AFAIK, it was added.
December 19, 2018
On 19/12/2018 7:11 PM, Jonathan M Davis wrote:
> Really? I would have thought that that would be a pretty obvious
> optimization (especially if inlining is enabled).

Assembly doesn't lie.
December 19, 2018
On Tuesday, 18 December 2018 at 13:52:29 UTC, Steven Schveighoffer wrote:
> On 12/18/18 6:29 AM, Simen Kjærås wrote:
>> @safe unittest {
>>      unsafe!({
>>          fun(2);
>>      });
>> 
>>      unsafe!fun(2);
>> }
>
> Wow, I really like this. The only real problem is that one generally searches for @trusted when looking for unsafe code, but unsafe is pretty obvious too. Also, args should be auto ref.

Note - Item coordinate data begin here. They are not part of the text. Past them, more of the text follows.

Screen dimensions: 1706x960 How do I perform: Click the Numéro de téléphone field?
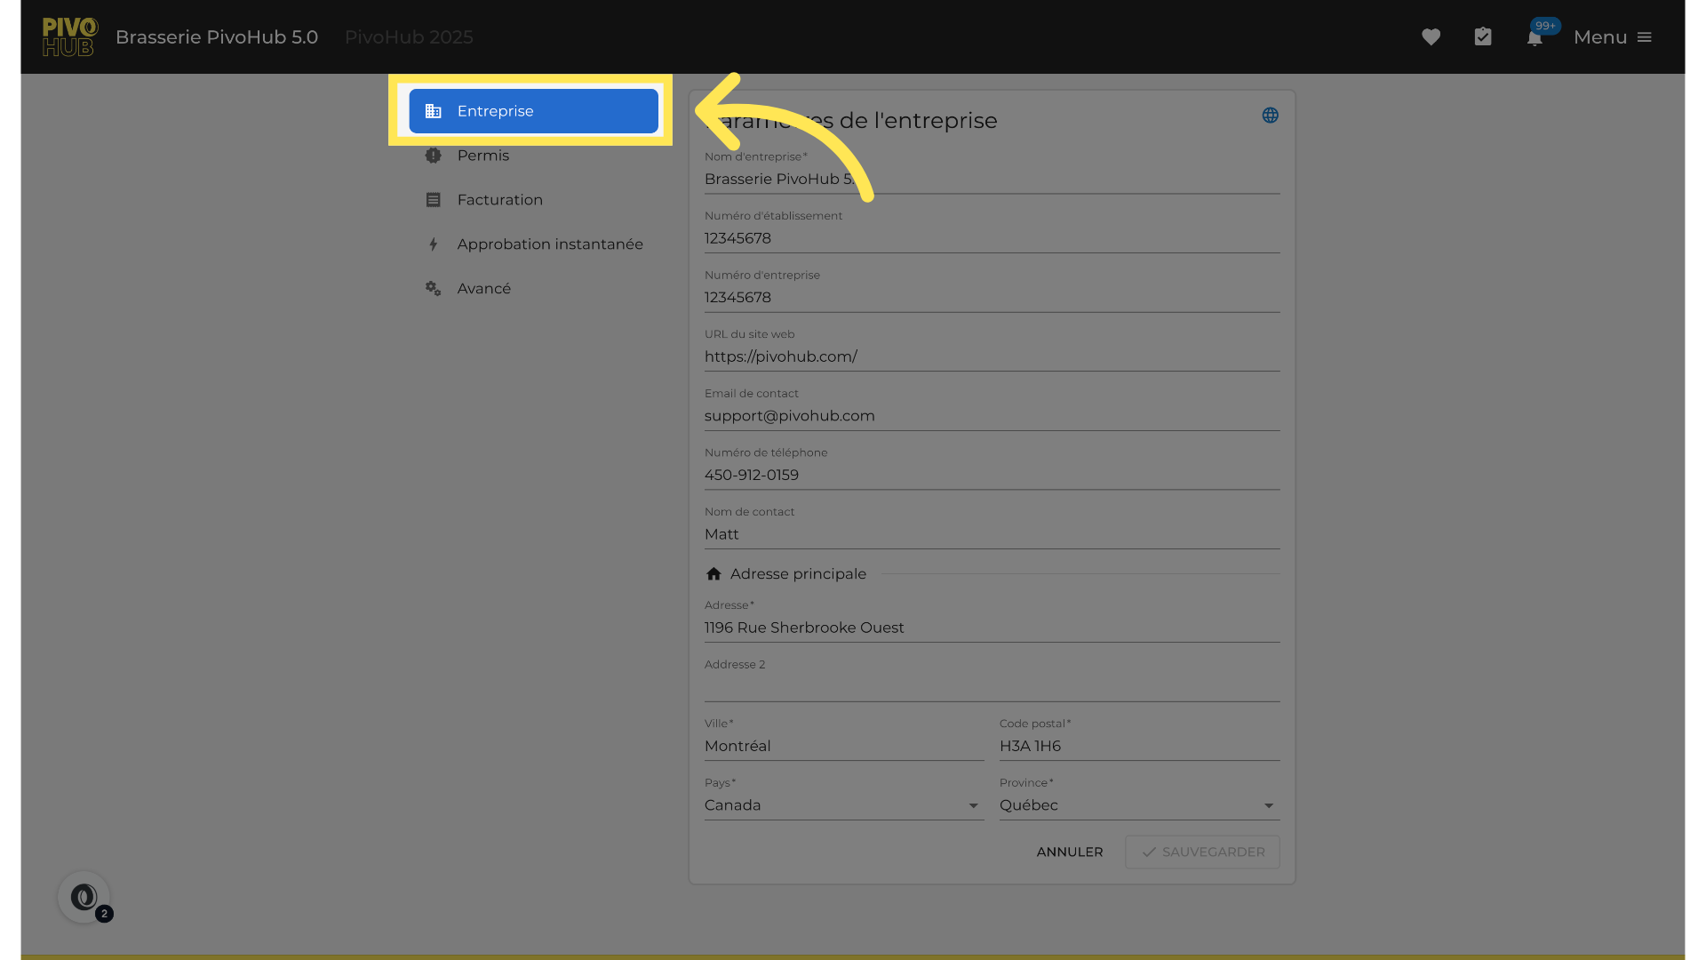tap(991, 476)
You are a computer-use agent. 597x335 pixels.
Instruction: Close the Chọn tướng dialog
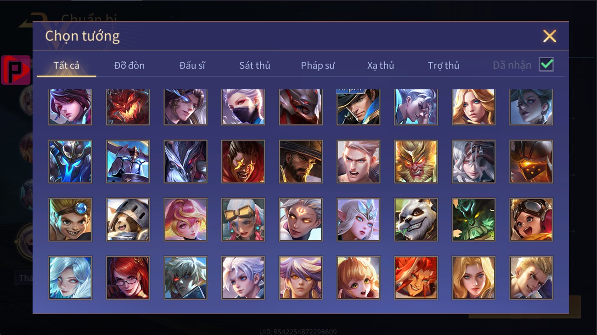pyautogui.click(x=550, y=36)
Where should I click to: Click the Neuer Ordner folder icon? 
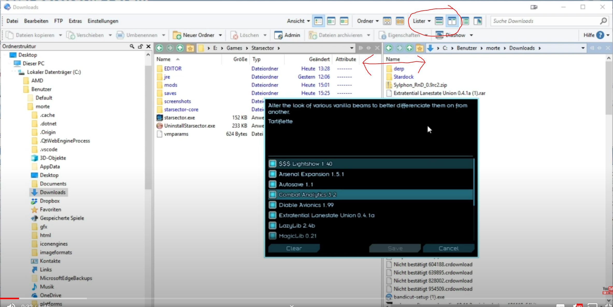pos(177,35)
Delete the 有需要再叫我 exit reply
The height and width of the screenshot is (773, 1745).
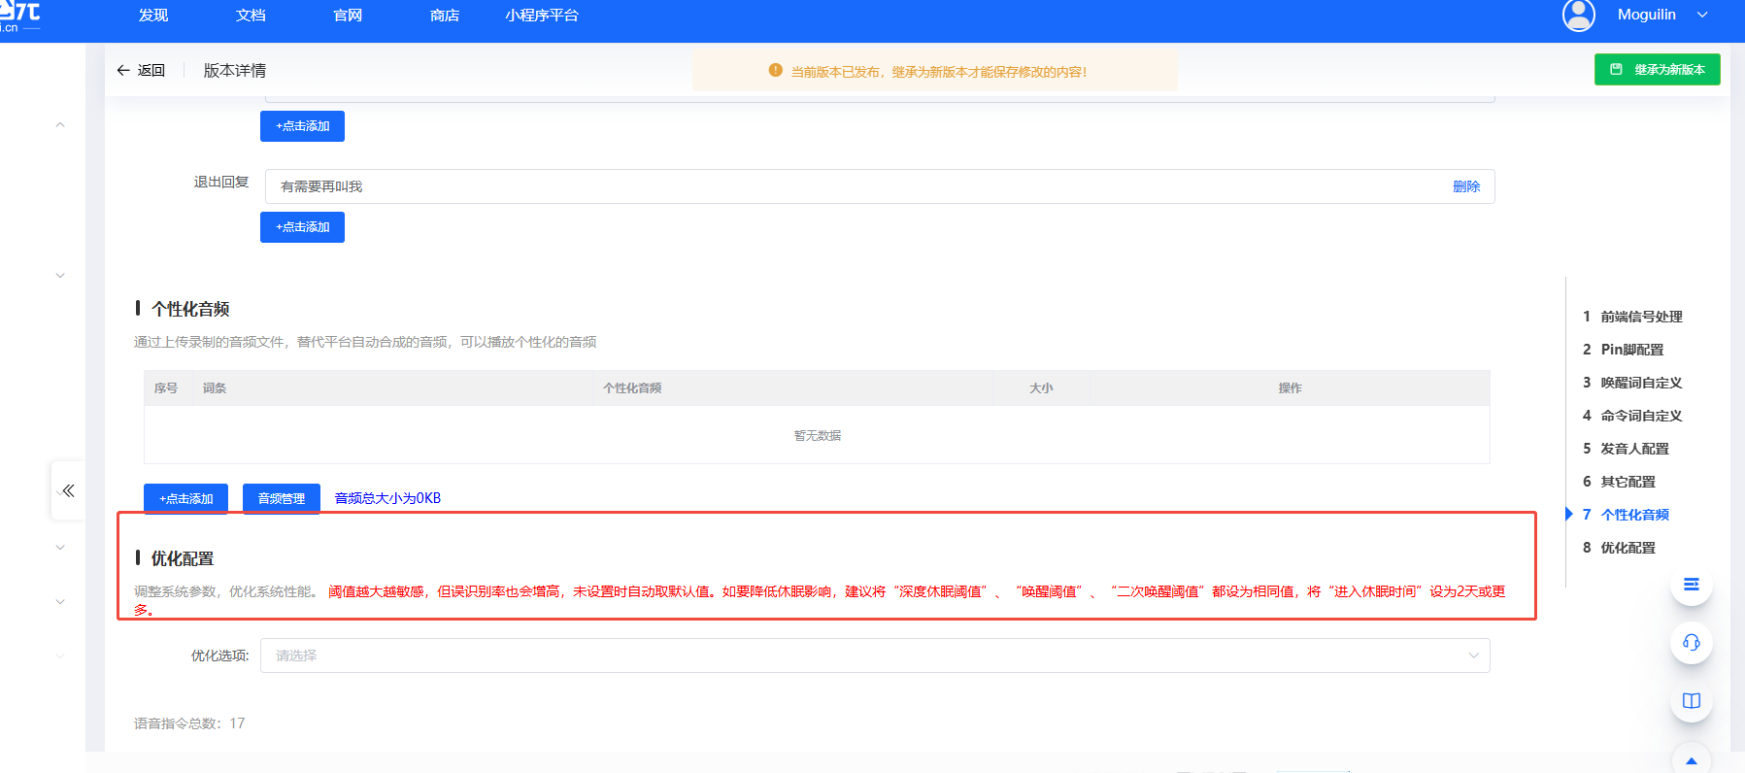(1465, 186)
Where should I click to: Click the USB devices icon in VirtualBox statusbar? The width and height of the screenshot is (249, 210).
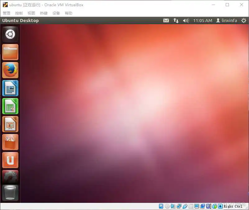click(185, 206)
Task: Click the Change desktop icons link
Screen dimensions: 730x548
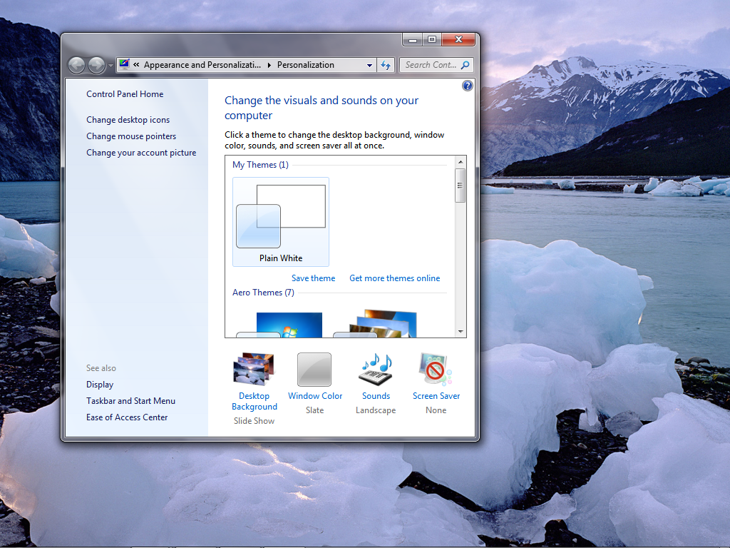Action: [128, 120]
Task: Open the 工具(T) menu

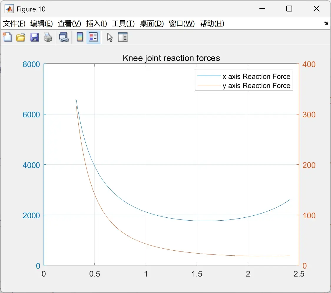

While @trusted wouldn't work, it could be named 'trusted' instead of 'unsafe'. That's not gonna help those who search for '@trusted', but it's closer, at least.

--
  Simen
December 19, 2018
On Wednesday, December 19, 2018 1:19:42 AM MST rikki cattermole via Digitalmars-d-learn wrote:
> On 19/12/2018 7:11 PM, Jonathan M Davis wrote:
> > Really? I would have thought that that would be a pretty obvious optimization (especially if inlining is enabled).
>
> Assembly doesn't lie.

I'm not saying that you're wrong, just expressing surprise. I've never checked to see what code actually got generated. But I do think that it's something that the compiler should be smart enough to do even if it isn't currently that smart, and the fact that it isn't is most defintely not a good thing.

- Jonathan M Davis



December 20, 2018
On 20/12/2018 5:02 AM, Jonathan M Davis wrote:
> On Wednesday, December 19, 2018 1:19:42 AM MST rikki cattermole via
> Digitalmars-d-learn wrote:
>> On 19/12/2018 7:11 PM, Jonathan M Davis wrote:
>>> Really? I would have thought that that would be a pretty obvious
>>> optimization (especially if inlining is enabled).
>>
>> Assembly doesn't lie.
> 
> I'm not saying that you're wrong, just expressing surprise. I've never
> checked to see what code actually got generated. But I do think that it's
> something that the compiler should be smart enough to do even if it isn't
> currently that smart, and the fact that it isn't is most defintely not a
> good thing.
> 
> - Jonathan M Davis

I agree, this would be a very simple AST rewrite. Would be well worth doing since its a common-ish pattern.